Earlier in the year, the boy had been caught stealing some pricey property from a home in the neighborhood. He had also vandalized some other things a few days before that. The boy had been sent to ‘some kind of juvenile law breaker place,’ according to Dad, and the boy was placed on probation, not for the first time. Shortly after beginning probation, the boy was caught with something he shouldn’t have had, (Dad was vague about this), and things went from bad to worse. The Dad says, “Me and the wife are at our wits end.”
The emerging story was that over the past few years, medications hadn’t been helping. Setting limits had been unenforceable. The legal system wasn’t making any difference. Brute force, apparently, was the only thing that was being used at home, and its efficacy could be measured in our meeting here tonight.
Slouchy Dad hitches up his trouser leg, his legs spread out wide from his chair, and says, “I know it’s probably his testosterone and wanting to be the alpha dog, but we just can’t keep going on like this.”
Over the hospital mask, Mom’s eyes have a beseeching expression tinged with fear. I assure them that a lot of kids go through an adjustment phase during adolescence. I also go on to say that not all kids have this kind of conduct and end up in a psychiatric hospital. As I’m talking with them, my mind is meandering through categories of conduct disorder, oppositional defiant disorder, intermittent explosive disorder, substance abuse, trying to find something that will give a sense about how to move forward with a treatment plan.
I look at the parents and I’m impacted by their despair and confusion. For a brief moment, I imagine them in their younger days. Youthful and in love, wanting to start a family. I know from our earlier conversation that they have three kids. I imagine their first two kids, daughters, separated by two years, bringing smiles to their faces. The daughters go on to do well. Good students, both of them destined for college. Eight years after the daughters are born, a baby boy arrives. I imagine the wriggly, cute baby boy brought home from the hospital. The parents are delighted with him, enjoy playing with him, getting used to the distinctly different energy that comes with a boy compared to the girls. At what point did it start falling apart? Were there signs along the way that the boy would grow up to have problems?

Or did I have it all wrong in my fantasy about this family? Is the Dad some kind of rough character, an overpowering force that browbeats the family, and the only option the boy had was to rebel? I look at the wife, at her fearful eyes. She looks away. Slouchy guy scratches his beard and shifts in his chair.
Out of the corner of my eye, I see that the elderly woman, who has been cursing at the top of her lungs the whole time, has taken a big, lunging swipe at the middle-aged man, whom I am assuming is her son. Something will have to be done soon to get her calmed down before she is transferred to the ward. The admissions nurse is giving me a meaningful look.
Sitting knee to knee with the parents of the once duct taped boy with big hair, I realize that I am not likely to learn the truth tonight about what has really happened that got them here, both from years gone by or from earlier tonight.
I take in sharp breath, suddenly aware that I really hadn’t been breathing. I launch into the professional wind-it-up mode, and tell the parents that I will be admitting their son. I explain that in the morning, the primary team will meet with their son, and later in the day, the social worker will call the parents with a summary of the treatment plan, including length of stay. The parents nod dully at me. No, they say, they don’t have any other questions for me.

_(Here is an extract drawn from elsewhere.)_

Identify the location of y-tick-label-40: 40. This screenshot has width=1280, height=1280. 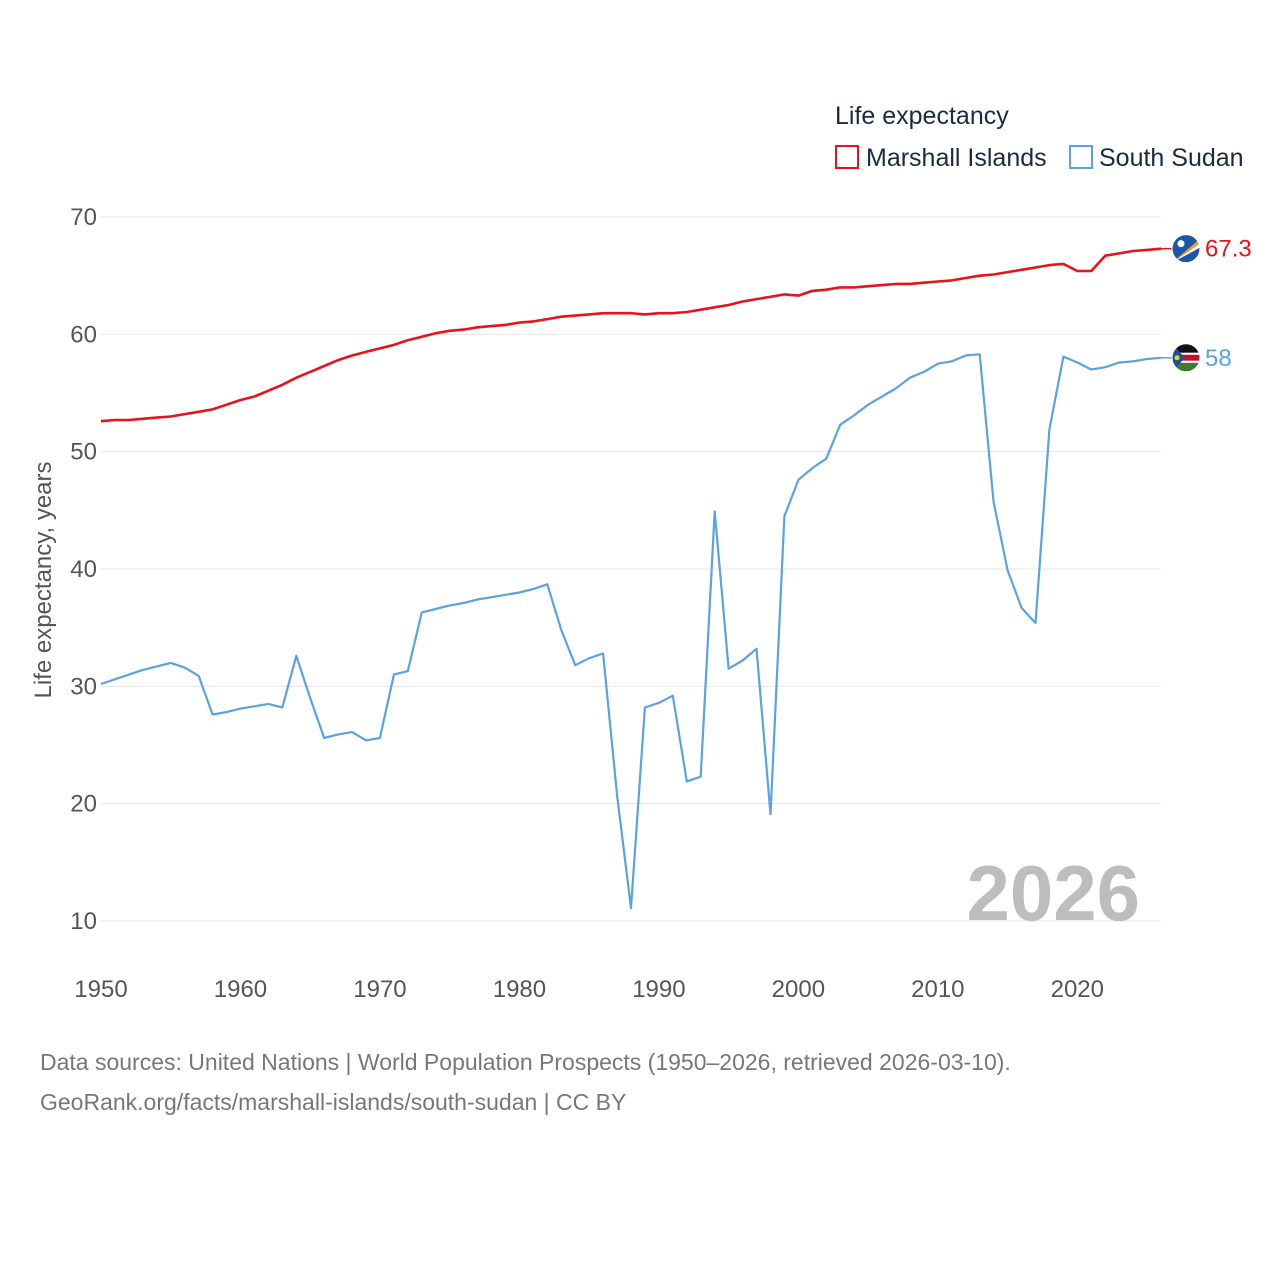
(84, 570).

The screaming elderly woman is now pounding desperately on the plexiglass of the nurses station and looking suddenly unsteady on her feet. The admissions nurse is now waving at me. Time to make my move.
I stand up and thank the parents for their time and input. Behind her hospital mask, the woman with the beautiful and fearful eyes stares down at her tightly wringing hands. The scraggly bearded man’s half smile appears again. Who knows what is going on here?